Cada vez mais a esquerda iliberal se crê autorizada a empregar todo e qualquer meio, solapando a ordem jurídica e o processo democrático para impor seus fins messiânicos. Editorial do Estadão - no alvo:
Está
em curso uma campanha, em boa parte promovida pelos integrantes do
Executivo, de discriminação e no limite criminalização das pautas de
direita, como se a disputa entre progressistas e conservadores fosse uma
batalha existencial da civilização contra a barbárie.
A
pretensão do PT ao monopólio do bem e da verdade é constitutiva.

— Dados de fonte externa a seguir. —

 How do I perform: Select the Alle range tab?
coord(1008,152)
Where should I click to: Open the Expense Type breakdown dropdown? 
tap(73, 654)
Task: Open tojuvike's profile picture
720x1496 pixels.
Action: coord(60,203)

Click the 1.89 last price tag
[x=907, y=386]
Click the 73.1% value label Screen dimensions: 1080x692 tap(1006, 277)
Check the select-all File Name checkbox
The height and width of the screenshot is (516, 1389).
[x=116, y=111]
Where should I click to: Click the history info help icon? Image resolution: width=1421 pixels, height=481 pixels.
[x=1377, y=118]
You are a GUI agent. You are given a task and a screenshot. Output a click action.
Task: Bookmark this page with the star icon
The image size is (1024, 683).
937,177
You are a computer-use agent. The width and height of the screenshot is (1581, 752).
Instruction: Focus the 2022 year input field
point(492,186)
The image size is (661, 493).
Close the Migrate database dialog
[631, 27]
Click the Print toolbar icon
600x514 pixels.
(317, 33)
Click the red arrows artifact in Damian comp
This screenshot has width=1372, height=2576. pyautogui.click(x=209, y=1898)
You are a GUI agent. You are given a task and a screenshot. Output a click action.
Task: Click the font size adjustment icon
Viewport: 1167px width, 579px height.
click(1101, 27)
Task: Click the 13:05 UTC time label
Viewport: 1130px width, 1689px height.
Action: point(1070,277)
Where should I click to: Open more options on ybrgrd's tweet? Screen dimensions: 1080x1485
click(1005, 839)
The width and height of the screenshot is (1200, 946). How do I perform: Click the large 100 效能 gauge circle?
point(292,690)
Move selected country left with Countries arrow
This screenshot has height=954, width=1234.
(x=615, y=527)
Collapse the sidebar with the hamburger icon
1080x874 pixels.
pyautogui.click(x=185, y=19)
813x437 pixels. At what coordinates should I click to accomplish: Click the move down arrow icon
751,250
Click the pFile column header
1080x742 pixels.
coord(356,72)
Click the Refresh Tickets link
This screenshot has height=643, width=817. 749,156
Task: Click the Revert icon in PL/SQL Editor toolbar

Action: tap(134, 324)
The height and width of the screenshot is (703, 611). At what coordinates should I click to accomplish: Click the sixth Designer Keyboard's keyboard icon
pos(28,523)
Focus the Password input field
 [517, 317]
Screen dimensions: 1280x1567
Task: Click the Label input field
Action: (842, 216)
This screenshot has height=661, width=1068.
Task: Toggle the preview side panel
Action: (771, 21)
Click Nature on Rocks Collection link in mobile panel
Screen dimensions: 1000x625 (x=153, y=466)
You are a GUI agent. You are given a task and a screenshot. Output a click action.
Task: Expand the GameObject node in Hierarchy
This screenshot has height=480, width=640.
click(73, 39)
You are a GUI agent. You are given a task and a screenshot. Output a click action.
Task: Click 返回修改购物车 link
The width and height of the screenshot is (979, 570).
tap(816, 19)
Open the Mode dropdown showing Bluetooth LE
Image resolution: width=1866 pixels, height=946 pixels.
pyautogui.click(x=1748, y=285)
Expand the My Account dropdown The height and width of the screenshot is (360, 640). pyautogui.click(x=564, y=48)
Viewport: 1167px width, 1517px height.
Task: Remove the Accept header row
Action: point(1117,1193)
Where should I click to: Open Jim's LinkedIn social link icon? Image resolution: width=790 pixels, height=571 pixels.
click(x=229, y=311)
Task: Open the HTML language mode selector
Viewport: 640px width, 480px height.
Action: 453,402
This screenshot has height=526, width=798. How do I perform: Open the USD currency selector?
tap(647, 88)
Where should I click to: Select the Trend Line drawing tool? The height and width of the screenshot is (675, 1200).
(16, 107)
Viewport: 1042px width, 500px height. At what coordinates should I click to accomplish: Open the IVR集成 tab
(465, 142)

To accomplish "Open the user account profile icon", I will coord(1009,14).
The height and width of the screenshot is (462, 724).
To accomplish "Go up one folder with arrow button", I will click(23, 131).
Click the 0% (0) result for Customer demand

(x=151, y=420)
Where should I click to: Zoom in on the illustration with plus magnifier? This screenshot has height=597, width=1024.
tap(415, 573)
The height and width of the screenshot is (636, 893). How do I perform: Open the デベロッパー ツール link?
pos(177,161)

Expoentes da direita sempre foram demonizados como “fascistas” e
“inimigos do povo”. Mesmo a outros progressistas a oferta do partido se
resume à vassalagem ou à apostasia. Toda crítica é desmoralizada como
conspiração das “elites”. Ainda hoje o partido exige reparações pelo
“golpe” do Legislativo e do Judiciário em Dilma Rousseff e por sua
“perseguição política” a Lula e outros “guerreiros do povo brasileiro”
flagrados em tramoias antirrepublicanas, como no mensalão e no petrolão.
O
jihadismo esquerdista encabeçado pelo lulopetismo frequentemente foi
propagado por setores que, marcados, por razões históricas e
sociológicas, por uma hegemonia progressista, funcionam como sua caixa
de ressonância, como a academia, redações ou a chamada classe artística.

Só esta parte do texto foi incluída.